# Starting up my business



## Jayson Prentice (Jan 9, 2008)

I've been spending my Christmas break working on my new webpage for photography business.  I have most of my information up now, still have to make the contact page operational and add some details in the FAQ section.

Any comments on the overall design is appreciated, but what I'm mainly concerned about is my offerings for types of prints.  Should I offer so many types such as lustre, glossy, lustre w/ coating, etc. or should I limit this down to only offering glossy and one lustre so I'm not to confuse people?  I've yet to decide on my senior photo options, any input there is also welcome.


Jayson Prentice Photography


----------



## ScottS (Jan 10, 2008)

Your background color gives me a headache!!! Maybe something not so bright?


----------



## Jayson Prentice (Jan 10, 2008)

Hmm...  Actually that is the first complaint as to the colors of the site.  But, I will look into a bit of a color change; it might be needed anyway to separate my photography side of the site from my weather and storm chasing side of it.

Any other comment besides the colors?


----------



## ScottS (Jan 10, 2008)

Its pretty basic, witch is not a bad thing.

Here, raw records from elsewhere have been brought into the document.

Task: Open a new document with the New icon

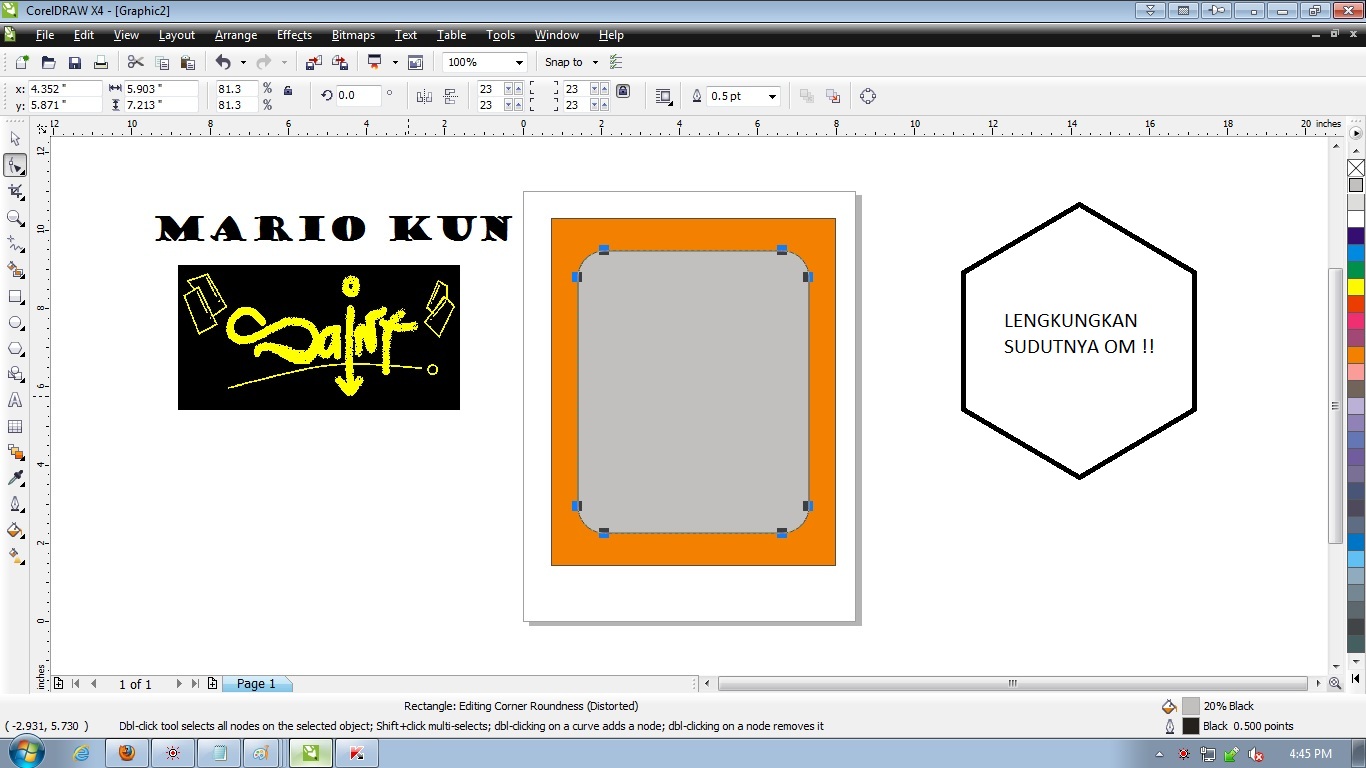Action: click(20, 61)
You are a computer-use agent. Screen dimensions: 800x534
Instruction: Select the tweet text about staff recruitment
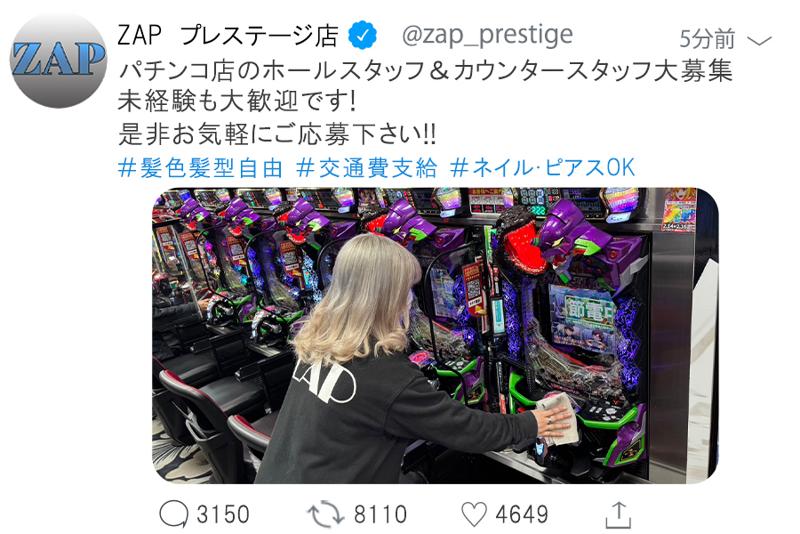426,71
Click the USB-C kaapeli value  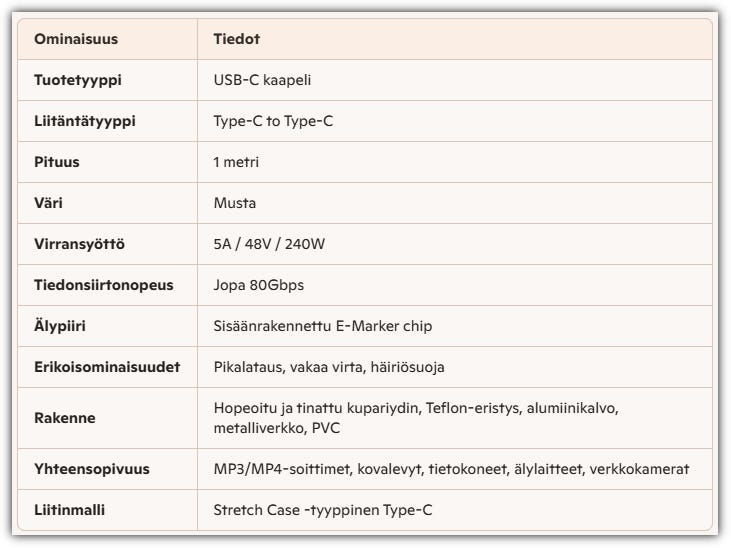[x=269, y=80]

Usually I think that black, white, and greys are the best colors for your background because it make the photos you have on the site stand out more. They are not dominated by the background.


----------



## Jayson Prentice (Jan 10, 2008)

With the views on the brightness of the webpage, I made some quick changes to the site that represent my new business card colors...

Much less strain on the eyes!  Comments welcome...  Thanks


----------



## Patrice (Jan 10, 2008)

A bit of a nit pick but there are a few grammar and spelling errors. The layout looks nice and simple, not at all confusing. Some sites are trying to be too clever and become simply annoying.


----------



## MIPHOTOS (Jan 10, 2008)

What program are you using for the site?


----------



## gpimages (Jan 10, 2008)

I agree with Patrice, this could use some work.
"Offering in game shots of players & coaches for any sporting event begins with at just $30 plus travel charge."


----------



## gpimages (Jan 10, 2008)

I suggest for basketball that you put on the 50mm f1.8 and get down on the floor, f4.5 will not cut it in any gym that I have shot in. Sorry but I would not put those basketball pics up as samples of my work.


----------



## Jayson Prentice (Jan 10, 2008)

So a good proof reading can be done and change some of the wording around.  I know the bball images currently up there aren't the best and I will likely be getting to use the fifty on a Friday night game and add those to it and dump the others.  _(Just got the fifty yesterday)

_MIPhotos, do you mean what program I'm using for the html portion of the website?  If that's the case, then I'm just using my html knowledge.  The gallery is being done with 'Gallery' software.


----------



## Skyhawk (Jan 10, 2008)

A photographer's website should look like a photographer's website and reflect--instantly--that the proprietor is a photographer.

I just didn't get that impression when I clicked on your website link.

Having scoured hundreds and hundreds of professional photographer's websites in the course of my (former) creative director duties, I can tell you from firsthand experience that if the opening page doesn't offer something visually interesting and captivating, I click out--never to return again.

You have some very nice work in your galleries, so . . . DISPLAY IT RIGHT UP FRONT.

SHOW ME SOMETHING as a first time visitor to your business.

You're in a visual medium, so show me--I want to _see_ rather than _read_ early on so I can decide if I need to read further.

Secondly, your copy need some help. I gather that you are a college student? If so, head over to your Journalism or Mass Communications department and offer to trade a couple of pitchers of beer or lunch to an advertising major in exchange for them helping you with your copy.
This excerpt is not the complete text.